*Task:* Search the lines of the records for the word "Windows", and copy every line that has it.

*Input material:*
☆ ☆ ☆ ☆ ☆
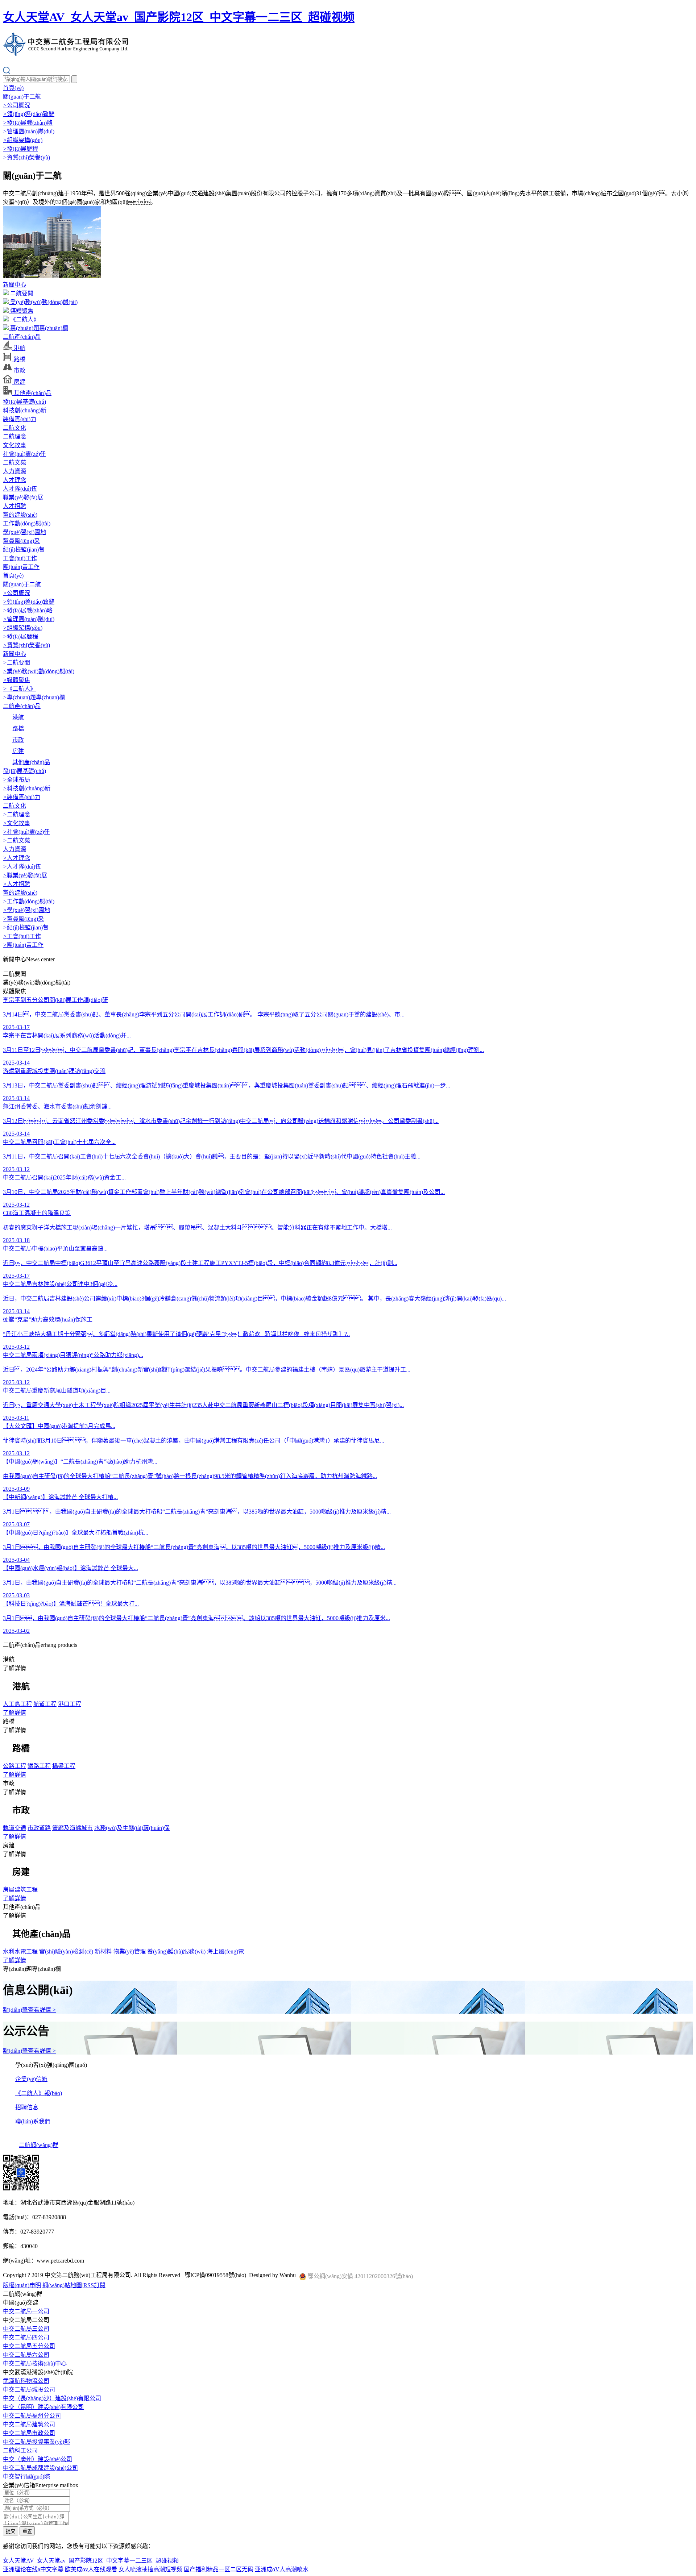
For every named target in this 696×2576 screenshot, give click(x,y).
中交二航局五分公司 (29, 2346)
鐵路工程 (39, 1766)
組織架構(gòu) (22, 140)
☆ ☆ ☆ ☆ ☆
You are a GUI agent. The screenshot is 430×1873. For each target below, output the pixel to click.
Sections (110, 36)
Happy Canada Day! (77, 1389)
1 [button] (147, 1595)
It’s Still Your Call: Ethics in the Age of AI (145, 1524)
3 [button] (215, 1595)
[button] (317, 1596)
☆ ☆ ☆ ☆ ☆
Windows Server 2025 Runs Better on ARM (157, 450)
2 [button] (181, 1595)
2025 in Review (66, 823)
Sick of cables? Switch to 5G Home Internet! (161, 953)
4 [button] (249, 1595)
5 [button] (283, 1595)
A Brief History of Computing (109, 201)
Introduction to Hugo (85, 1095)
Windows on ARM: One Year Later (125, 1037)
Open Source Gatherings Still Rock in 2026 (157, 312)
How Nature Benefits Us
☆ ☆ ☆ ☆ ☆
*Solved problem:*
Windows Server 2025 Runs Better on ARM (157, 450)
Windows on ARM: One Year Later (125, 1037)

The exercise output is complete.